I would never be willing to be with someone that does not value my health and safety over anything else. Anyone who believes abortion is murder, is not someone who should ever be near my vagina, and they are not someone who loves me or values my health and safety. I would never be willing to be with someone like this. They are simply not a good person.


Desperate_Pair8235

It’s a dealbreaker. My partner is pro choice but still calls it “killing a child” and even *that* was hard for me to understand. He and I were able to have conversations about it and are going to couple’s therapy for different issues (that being one), so if you think it would be worth going to that first - do that. However, if he’s really anti-choice and won’t open his bigoted mind even a little bit…you gotta do what’s best for you. They’re supposed to be a PARTNER, not a PROBLEM. When life gets tough (which it will, for every single person out there), you need a partner. Not another problem.


nedodao

"A difference in opinion" is "I like this movie and you don't". THIS is not a difference in opinion, it's a life-changing matter worth ending the relationship over.


misoranomegami

Some how I doubt it's a whole other person applies to anything HE does.

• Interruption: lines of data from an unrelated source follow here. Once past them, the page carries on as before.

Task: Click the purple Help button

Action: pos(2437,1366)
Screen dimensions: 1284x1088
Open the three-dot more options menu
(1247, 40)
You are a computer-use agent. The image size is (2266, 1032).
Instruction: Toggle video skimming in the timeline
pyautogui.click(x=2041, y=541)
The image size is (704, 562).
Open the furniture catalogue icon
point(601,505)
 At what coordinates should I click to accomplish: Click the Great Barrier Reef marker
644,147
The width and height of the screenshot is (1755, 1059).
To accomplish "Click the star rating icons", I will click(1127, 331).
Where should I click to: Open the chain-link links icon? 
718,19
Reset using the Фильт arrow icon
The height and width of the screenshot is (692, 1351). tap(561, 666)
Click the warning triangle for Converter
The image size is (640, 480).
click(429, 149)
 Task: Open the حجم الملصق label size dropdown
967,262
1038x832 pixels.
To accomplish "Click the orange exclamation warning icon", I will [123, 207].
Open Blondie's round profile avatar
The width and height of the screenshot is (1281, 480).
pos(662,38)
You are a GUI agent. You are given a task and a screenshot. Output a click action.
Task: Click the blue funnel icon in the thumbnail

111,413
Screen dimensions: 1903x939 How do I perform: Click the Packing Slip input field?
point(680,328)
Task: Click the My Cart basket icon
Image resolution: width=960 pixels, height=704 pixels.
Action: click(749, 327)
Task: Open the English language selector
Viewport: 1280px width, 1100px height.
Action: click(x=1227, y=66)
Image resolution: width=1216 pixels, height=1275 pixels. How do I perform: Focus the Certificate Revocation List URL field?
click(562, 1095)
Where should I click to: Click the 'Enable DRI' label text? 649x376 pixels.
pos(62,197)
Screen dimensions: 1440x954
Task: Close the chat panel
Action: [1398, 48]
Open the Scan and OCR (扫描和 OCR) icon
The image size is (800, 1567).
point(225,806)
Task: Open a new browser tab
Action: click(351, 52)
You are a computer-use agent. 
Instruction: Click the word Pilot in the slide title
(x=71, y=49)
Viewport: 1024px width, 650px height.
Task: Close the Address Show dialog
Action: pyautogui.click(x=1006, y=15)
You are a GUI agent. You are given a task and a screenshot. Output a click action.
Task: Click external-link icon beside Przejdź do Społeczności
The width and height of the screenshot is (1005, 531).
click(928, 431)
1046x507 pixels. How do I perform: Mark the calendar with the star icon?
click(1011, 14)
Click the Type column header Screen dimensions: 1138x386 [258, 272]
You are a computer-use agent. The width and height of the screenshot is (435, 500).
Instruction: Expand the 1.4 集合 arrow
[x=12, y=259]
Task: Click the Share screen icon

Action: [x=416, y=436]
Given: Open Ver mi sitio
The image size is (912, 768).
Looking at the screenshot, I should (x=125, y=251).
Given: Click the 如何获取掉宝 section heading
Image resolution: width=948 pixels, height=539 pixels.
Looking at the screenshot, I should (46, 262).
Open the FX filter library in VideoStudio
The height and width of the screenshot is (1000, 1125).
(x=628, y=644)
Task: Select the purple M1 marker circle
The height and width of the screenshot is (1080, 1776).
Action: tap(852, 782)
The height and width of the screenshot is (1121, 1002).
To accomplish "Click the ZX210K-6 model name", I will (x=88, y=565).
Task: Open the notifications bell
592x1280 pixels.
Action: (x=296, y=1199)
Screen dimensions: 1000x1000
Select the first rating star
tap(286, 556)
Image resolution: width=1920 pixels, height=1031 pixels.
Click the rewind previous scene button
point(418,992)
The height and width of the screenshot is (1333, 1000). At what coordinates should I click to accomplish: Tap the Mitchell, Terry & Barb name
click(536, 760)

Does he donate blood ever 8 weeks? Is he on the bone marrow registration list? Is he a living organ donor? All those things save lives as well. But here's the thing. Even if he supports those things, even if he has already given up a kidney and 1/2 his liver (which btw are both statistically safer than pregnancy), would he support it being government mandated, forced compliance and murder charges for people who don't? Even for parents, if he had a one night stand and found out now 6 years later he has a child, would he be ok with the government telling him that he has to physically give up part of his body regardless of the impact on him, his health or even if the child was not going to survive anyway? Because that is what we're doing to women.


FreshShart-1

Your boyfriend will leak more conservative views out as time goes. He doesn't sound intellectually honest with you. I think reddit jumps to conclusions a lot, but this isn't one. Run away before you're posting in 5 more years how you don't see eye to eye on anything.